**WHAT THIS TASK INVOLVES:** Carry on the article about whether chewing gum is biodegradable, starting right after its final paragraph.

**TEXT UNDER STUDY:**
Is Gum Biodegradable? Can You Compost Chewing Gum?

woman blowing bubble with pink gum

It keeps us preoccupied in long meetings and helps to promote a fresh breath, but have you ever wondered about the environmental impact of chewing gum? Second to only cigarette butts, chewing gum is one of the world’s most common forms of litter. It isn’t what we commonly think of when we picture plastic pollution, but gum litter is a pretty serious problem, too.

Now you may be wondering, “is chewing gum biodegradable?” We’ll answer that and much more, and you can use the table of contents to explore all of the eco-concerns (and solutions) of one of our most popular confectionary treats.

So, is gum bad for the environment, or can gum be composted or recycled? We’ll share a bit of good news now: some types of biodegradable gum can be composted. You can toss them in your green bin or compost them at home using a Lomi smart composter! Unfortunately, the rest of the story with this common form of litter is pretty gloomy. Let’s look at the history of gum, why most gum is so bad for our planet, and how waste gum can become a sustainable resource.

**SUPPLIED DATA:**
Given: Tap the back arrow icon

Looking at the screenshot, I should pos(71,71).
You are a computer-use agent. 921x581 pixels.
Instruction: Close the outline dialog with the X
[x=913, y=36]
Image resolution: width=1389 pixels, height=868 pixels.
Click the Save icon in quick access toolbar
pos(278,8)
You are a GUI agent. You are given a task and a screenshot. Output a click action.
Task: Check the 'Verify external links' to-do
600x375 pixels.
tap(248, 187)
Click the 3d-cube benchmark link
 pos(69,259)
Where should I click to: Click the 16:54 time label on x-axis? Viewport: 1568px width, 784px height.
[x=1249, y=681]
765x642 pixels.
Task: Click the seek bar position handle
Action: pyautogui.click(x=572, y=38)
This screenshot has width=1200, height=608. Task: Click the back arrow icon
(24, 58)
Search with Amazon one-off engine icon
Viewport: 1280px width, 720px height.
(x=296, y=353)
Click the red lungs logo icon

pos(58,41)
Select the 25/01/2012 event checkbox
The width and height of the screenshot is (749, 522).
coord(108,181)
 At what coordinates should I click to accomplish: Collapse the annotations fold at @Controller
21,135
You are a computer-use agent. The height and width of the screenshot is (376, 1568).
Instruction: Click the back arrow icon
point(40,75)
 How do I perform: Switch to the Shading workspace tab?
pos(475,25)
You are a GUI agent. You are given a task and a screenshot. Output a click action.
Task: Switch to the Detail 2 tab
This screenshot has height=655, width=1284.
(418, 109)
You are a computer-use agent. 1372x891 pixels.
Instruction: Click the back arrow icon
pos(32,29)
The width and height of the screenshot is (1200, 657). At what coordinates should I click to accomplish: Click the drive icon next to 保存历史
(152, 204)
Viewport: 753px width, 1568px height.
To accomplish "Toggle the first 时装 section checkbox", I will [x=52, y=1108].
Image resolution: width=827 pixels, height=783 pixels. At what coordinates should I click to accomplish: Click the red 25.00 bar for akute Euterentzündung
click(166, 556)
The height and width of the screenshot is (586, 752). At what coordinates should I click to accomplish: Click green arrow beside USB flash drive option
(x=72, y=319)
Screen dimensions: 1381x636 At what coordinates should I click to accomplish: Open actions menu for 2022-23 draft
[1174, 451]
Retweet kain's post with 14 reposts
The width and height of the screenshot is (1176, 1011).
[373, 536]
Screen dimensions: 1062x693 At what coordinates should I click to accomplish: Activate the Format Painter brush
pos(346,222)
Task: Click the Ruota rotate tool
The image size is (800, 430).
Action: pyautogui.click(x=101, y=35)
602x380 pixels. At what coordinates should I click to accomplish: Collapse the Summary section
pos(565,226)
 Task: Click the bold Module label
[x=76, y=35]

**ANSWER TO THIS EXERCISE:**
The history of chewing gum

A lot of colorful chewing gum

While it may seem like chewing gum is a modern creation, it’s been around much longer than you probably assume. Dating back to use with Mayan and Aztec cultures, humans have been chewing gum for hundreds of years in the Americas.

Historically, chewed gum was in the form of a resin extracted from the sapodilla tree, also known as Chicle. Found in regions of Central America, the sapodilla tree produces a tree sap. This works like a bandaid to cover any cuts the bark may endure—but it can also be used as one of our favorite sticky treats!

These early cultures would chew gum to suppress their thirst and appetites. But they weren’t even the first to have some form of chewed gum. Ancient Greeks chewed on a plant-derived substance, Scandanavians from thousands of years ago turned birch-bark tar into chewed gum, and Native Americans were known to chew gum made from spruce tree resin.

The history of chewing gum paints a picture of chewing gum made with tree sap and from the plants that grew around these populations. And in fact, up until World War II, chewing gum was derived from Chicle—Sapodilla tree sap. Modern gum manufacturers, on the other hand, use different gum ingredients.

What is gum made of?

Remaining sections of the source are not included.